The grand fort dominated the island and was a clear symbol of Portuguese strength and dominance. However, in 1631 a local uprising managed to unseat the Portuguese and the Fort fell under the control of the Sultan. The outraged Portuguese soon returned, and so began an epic and bloody battle for control that would see the Fort change hands 9 times before 1875.
Today the majestic Fort is a National Monument,standing high over the harbor. The Fort is an interesting place to spend a day exploring the gun turrets, battlements and houses within the walls.

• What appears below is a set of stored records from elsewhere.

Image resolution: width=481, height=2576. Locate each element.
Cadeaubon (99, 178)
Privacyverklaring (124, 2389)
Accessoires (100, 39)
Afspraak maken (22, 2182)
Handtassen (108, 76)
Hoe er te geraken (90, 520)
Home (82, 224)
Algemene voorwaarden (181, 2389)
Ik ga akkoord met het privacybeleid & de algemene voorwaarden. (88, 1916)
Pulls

There is an excellent Museum and trained guides available.
For those who want to learn more about the struggle for Fort Jesus, the Fort plays host to a spectacular sound and light show 3 nights each week.
Visitors are welcomed into the Fort by guards in flowing robes brandishing flaming torches. They are led to a specially designed and choreographed show that uses lights, sound effects and costumed actors to bring to life the long and turbulent history of the Fort.
At the end of the show, a candlelit dinner is served in the open courtyard of the Fort, under the stars.
This wonderfully atmospheric night out is the perfect way to end the day, and learn more about the history of Mombasa.
The sound and light show can be combined with a sunset dhow cruise on Mombasa harbour.
Mombasa old town is a fine example of Arab architecture,the winding streets surrounded by attractive mashrabia houses with large shuttered balconies. The old dhow harbour is still a busy trading hub, always alive with bustle and activity.
The eventual undoing of the Portuguese came with the rise of the powerful Omani Arabs, who united forces from the islands of Lamu and Pate to fight against the European power. Mombasa was ruled by powerful Omani families until it was declared a British protectorate in the late 19th Century.
The Mombasa Club was founded by the British in 1885, and built directly beside Fort Jesus. Today the club remains a functioning private club, commanding an impressive view of the harbour.
The British were determined to claim their chunk of Africa, and saw that control of an East African protectorate would give them influential control of the Suez Canal to the North. The only way to control and administer East Africa was to link the coast to the Source of the Nile, and plans were laid to build a railroad from Mombasa to lake Victoria. Work began in Mombasa in 1896 on one of the most ambitious and dangerous railway projects in human history.
For the full history of the railway, see the Related Links above.
The railway was built by labourers imported from the British colony in India. The majority of these railway workers came from Gujarati in Northern India. The city still has a large Asian population, both Hindu and Muslim.
Mombasa is home to many fine temples and mosques. The oldest mosques in Mombasa are the Mandrhy founded in 1570 and the historic Dawoodi Bohra Mosque, built in 1902, standing near a clifftop with a view of the old harbour. There is also a beautiful Baluchi mosque, founded in 1875.
One of the most impressive buildings in Mombasa is the Shiva Temple near Jamhuri Park. The temple is topped with an impressive gold spire and a fantastic array of animals statuary.
One of the best ways to get some impression of Mombasa's long history and exotic modern culture is to simply walk the winding streets of the Old Town and explore this world of mosques, markets and mystery.
Mombasa is an important centre of modern Kenyan coastal and national culture. The city has an interesting music scene, and the clubs and bars of Mombasa are a good place to see live bands. This is also a good place to find Taarab bands and musicians, playing traditional Swahili music.
Each year, Mombasa celebrates it's great wealth of cultural resources with a Cultural Carnival. Held in November, the carnival is a good chance to see artists and musicians from all over Kenya. The highlight of the Carnival is a lively street parade with members of all of the city's many cultures and communities participating.